Speaking of the Ice Age
UVA linguistic anthropologist Mark A. Sicoli and colleagues are applying the latest technology to an ancient mystery: how and when early humans inhabited the New World.
Their new research, which uses “big data” techniques to analyze more than 100 linguistic features, suggests complex patterns of contact and migration among the early peoples who first settled the Americas.
The diversity of languages in the Americas is like no other continent of the world, with eight times more “isolates” than any other continent. Isolates are “languages that have no demonstrable connection to any other language with which it can be classified into a family,” Sicoli said.
Linguists have identified 26 isolates in North America and 55 in South America, mostly strung across the western edge of the continents, compared to just one in Europe and nine in Asia.
“The high number of isolates in America suggests that there may have been related languages that went extinct without documentation,” Sicoli said. “Linguists are now asking the question of how to infer the existence of these missing languages from their effects on languages they were in contact with.”
“Scientists in the past decade have rethought the settlement of the Americas,” Sicoli said, “replacing the idea that the land which connected Asia and North America during the last ice age was merely a ‘bridge’ with the hypothesis that during the last ice age, humans lived in this refuge known as ‘Beringia’ for up to 15,000 years and then seeded migrations not only into North America, but also back into Asia.”
In a presentation Friday to the annual meeting of the American Association for the Advancement of Science in Boston, Sicoli joined other scientists discussing “Beringia and the Dispersal of Modern Humans to the Americas.” Since much of Beringia – theorized to have been located generally between northwest North America and northeastern Asia – has been under water for more than 10,000 years, it has been challenging to find archaeological and ecological evidence for this “deep history,” as Sicoli called it.
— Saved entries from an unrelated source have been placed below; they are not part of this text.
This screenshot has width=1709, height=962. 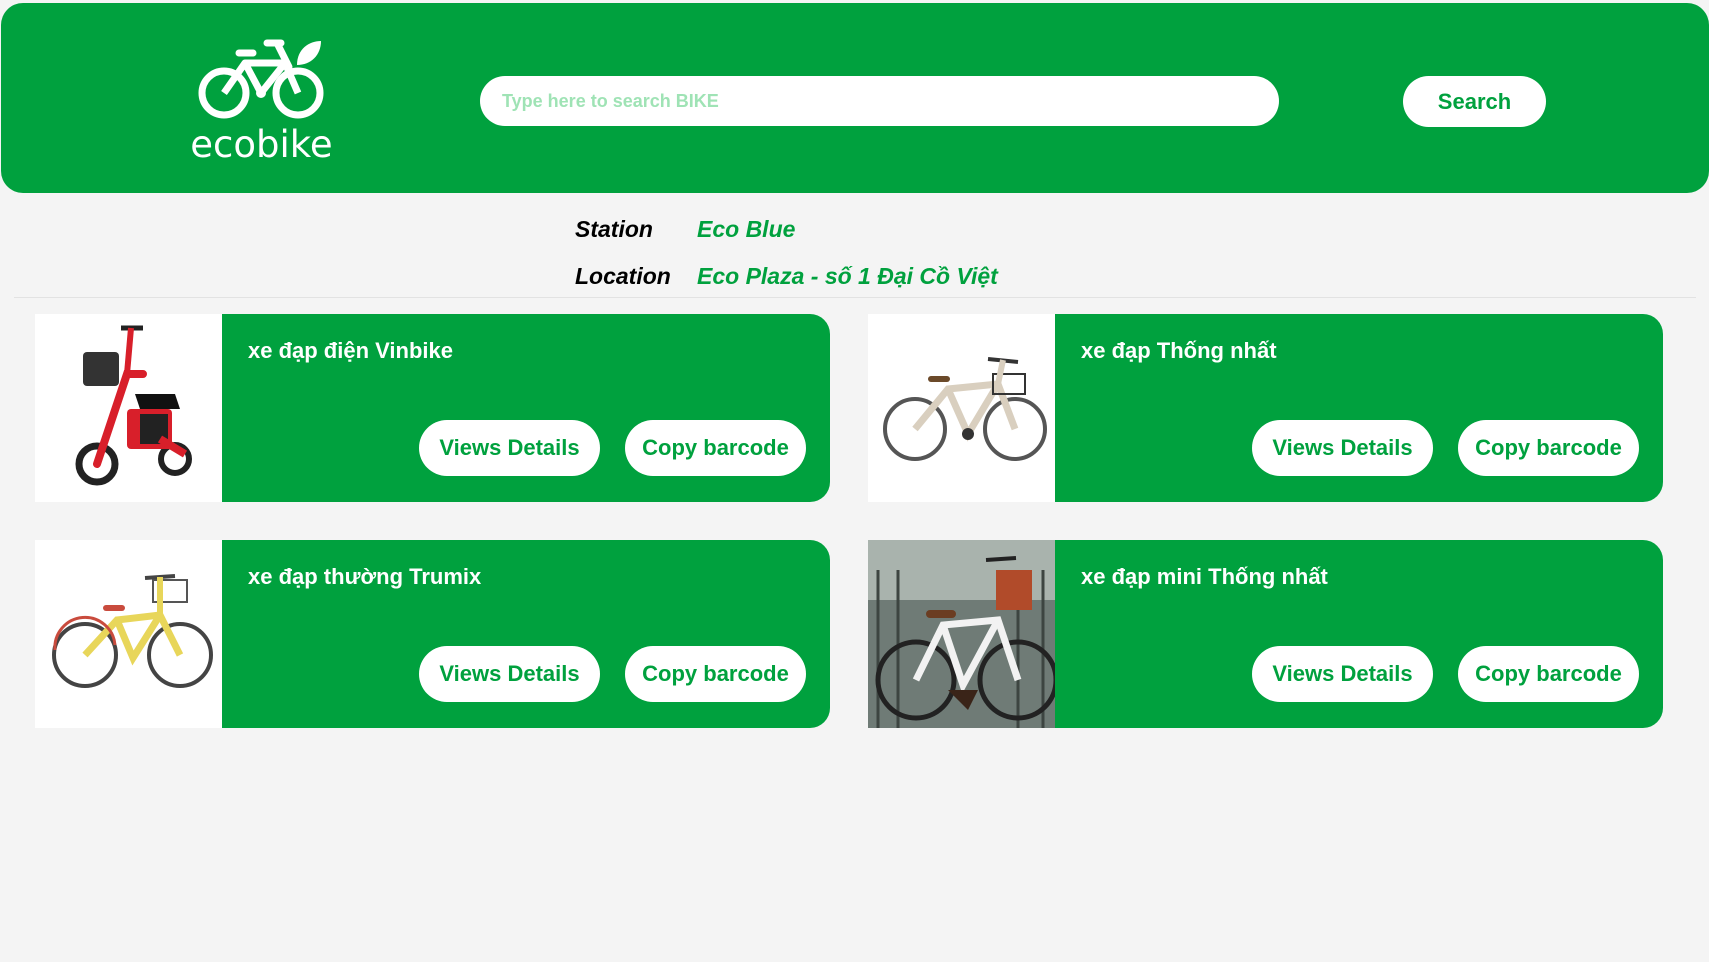 I want to click on location-row: Location Eco Plaza - số 1 Đại Cồ Việt, so click(x=786, y=276).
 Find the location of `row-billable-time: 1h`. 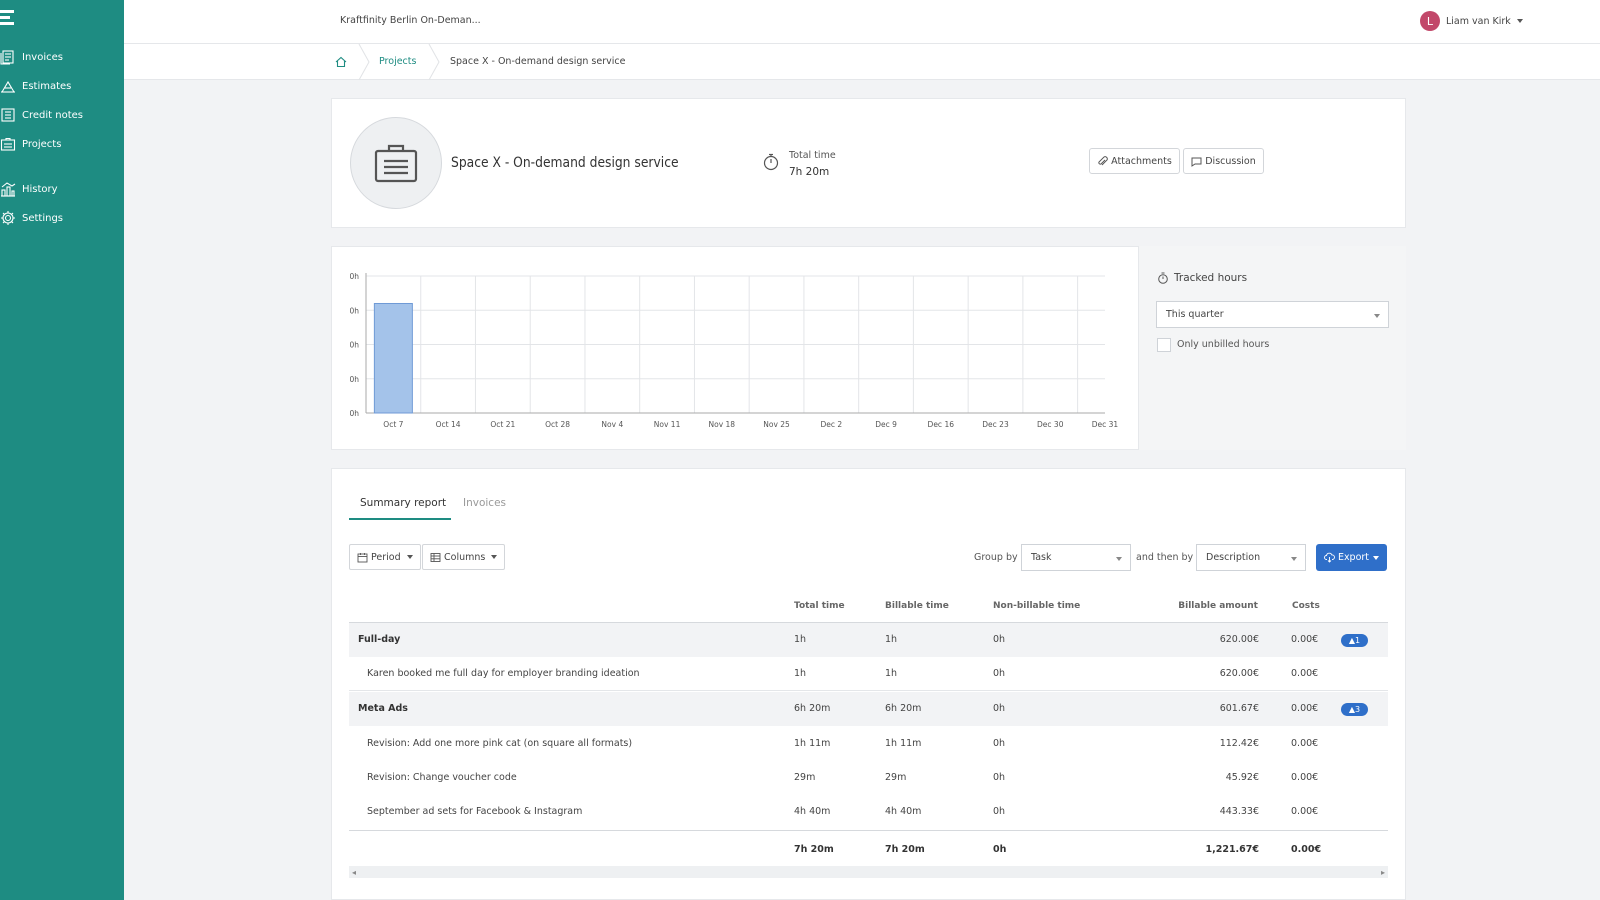

row-billable-time: 1h is located at coordinates (892, 674).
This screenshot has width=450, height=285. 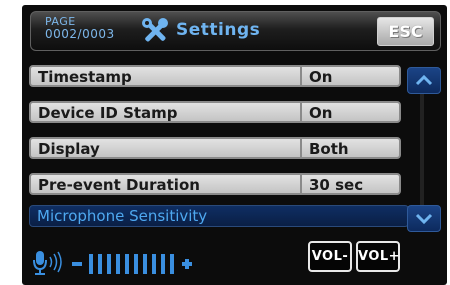 What do you see at coordinates (336, 185) in the screenshot?
I see `setting-value: 30 sec` at bounding box center [336, 185].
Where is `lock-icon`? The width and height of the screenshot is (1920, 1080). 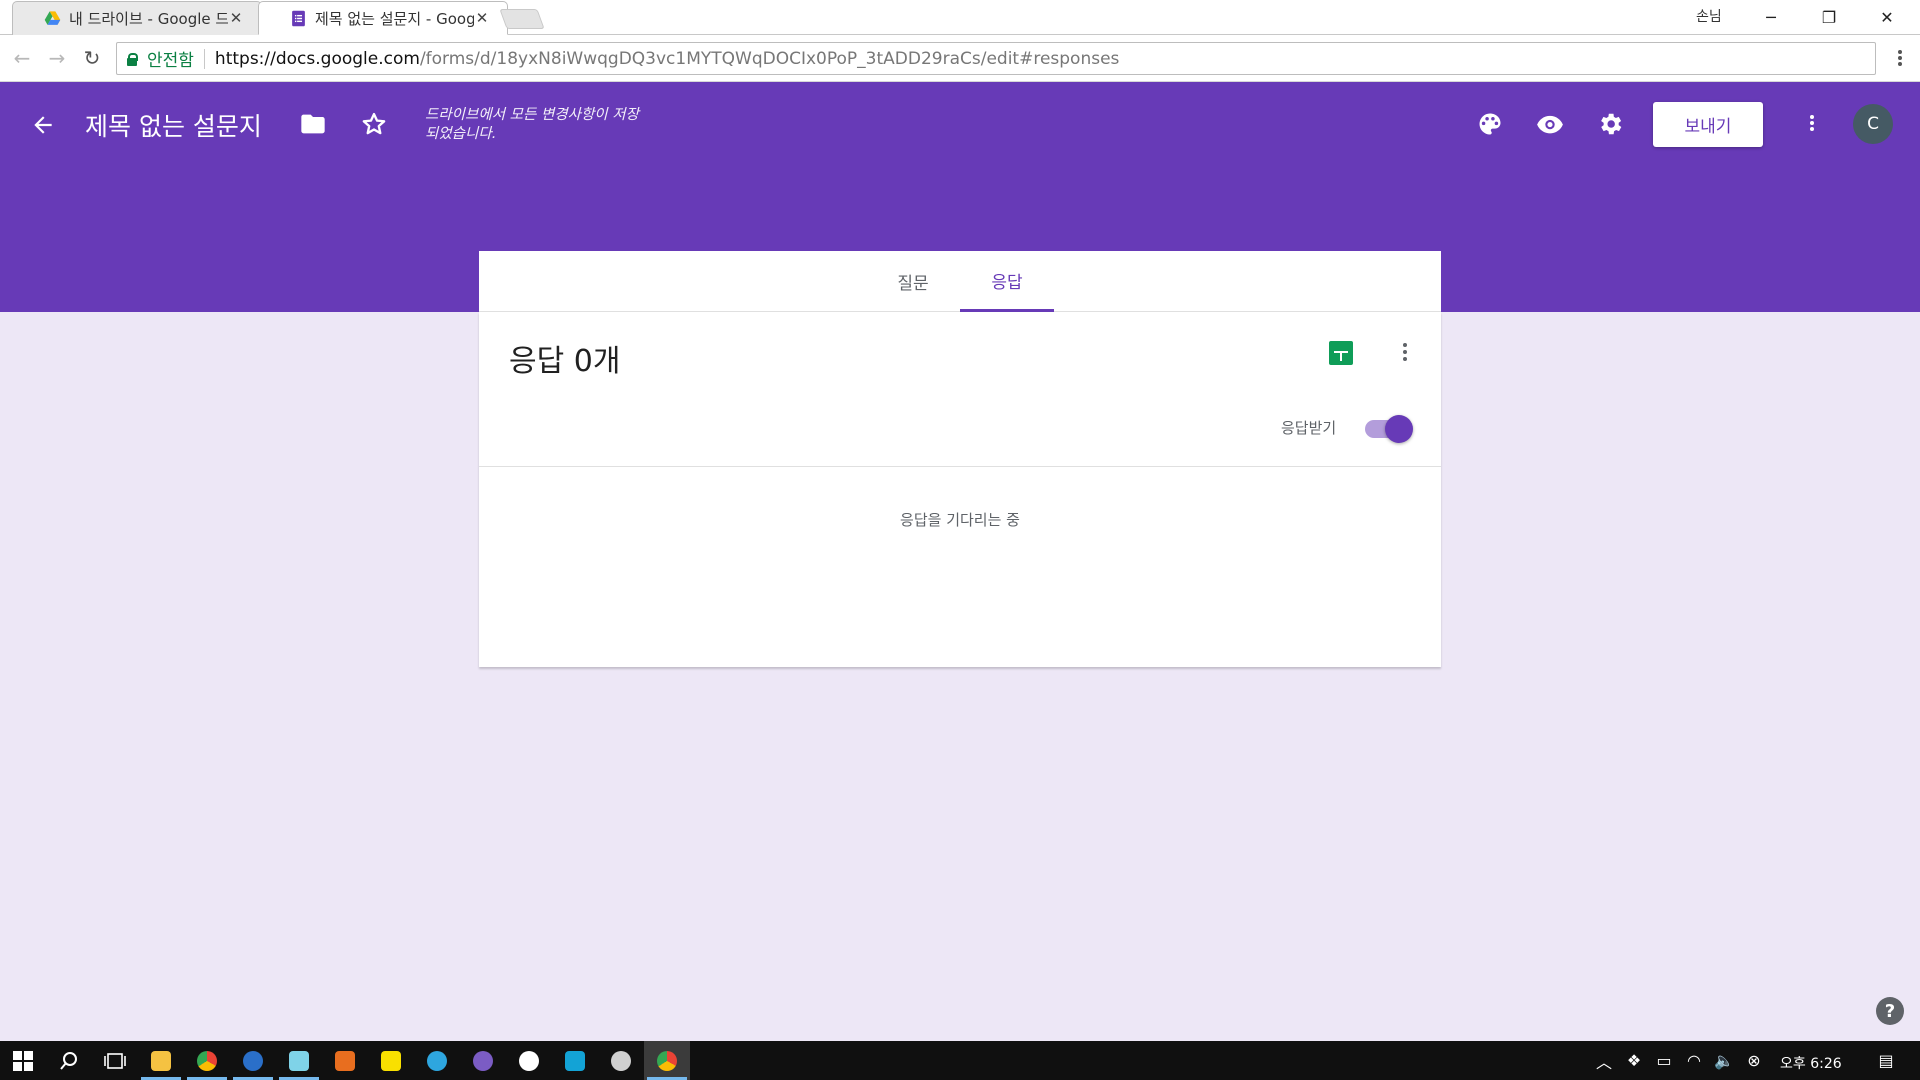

Recent ecological, genetic and archaeological data support the notion of human habitation in Beringia during the latest ice age, between 25,000 and 14,000 years ago. The new linguistic research methods, which use “big data” to compare similarities and differences between languages, suggest that such a population would have been linguistically diverse, Sicoli said.
In “Linguistic Perspectives on Early Population Migrations and Language Contact in the Americas,” Sicoli’s analysis points to the existence of at least three now-extinct languages of earlier migrations that influenced existing Dene and Aleut languages as they moved to the Alaska coast. The data comparing dozens of indigenous languages support phases of migration and multilingual language contact along the Alaska coast, which potentially involved languages related to current linguistic isolates.
In his presentation, Sicoli described several comparisons from computational work with multiple languages – for example, from the Yeniseian of Siberia, the Dene family of North America, plus Eskimo, Aleut and Haida (an isolate) languages. He combined geographical maps with language networks from the database to show relationships between languages and where language-mixing with the three “ghost” languages occurred.
“The computational methods give us traction on questions that have been unanswered,” said Sicoli, who is continuing to work with Anna Berge of the University of Alaska and Gary Holton of the University of Hawaii on early language contact. “They help us understand how people migrated and languages diversified, not simply through isolation, but through multilingual contact.
“Such language contacts support that the mixing populations also mixed their languages as part of human adaptation strategies for this region and its precarious environment,” Sicoli said.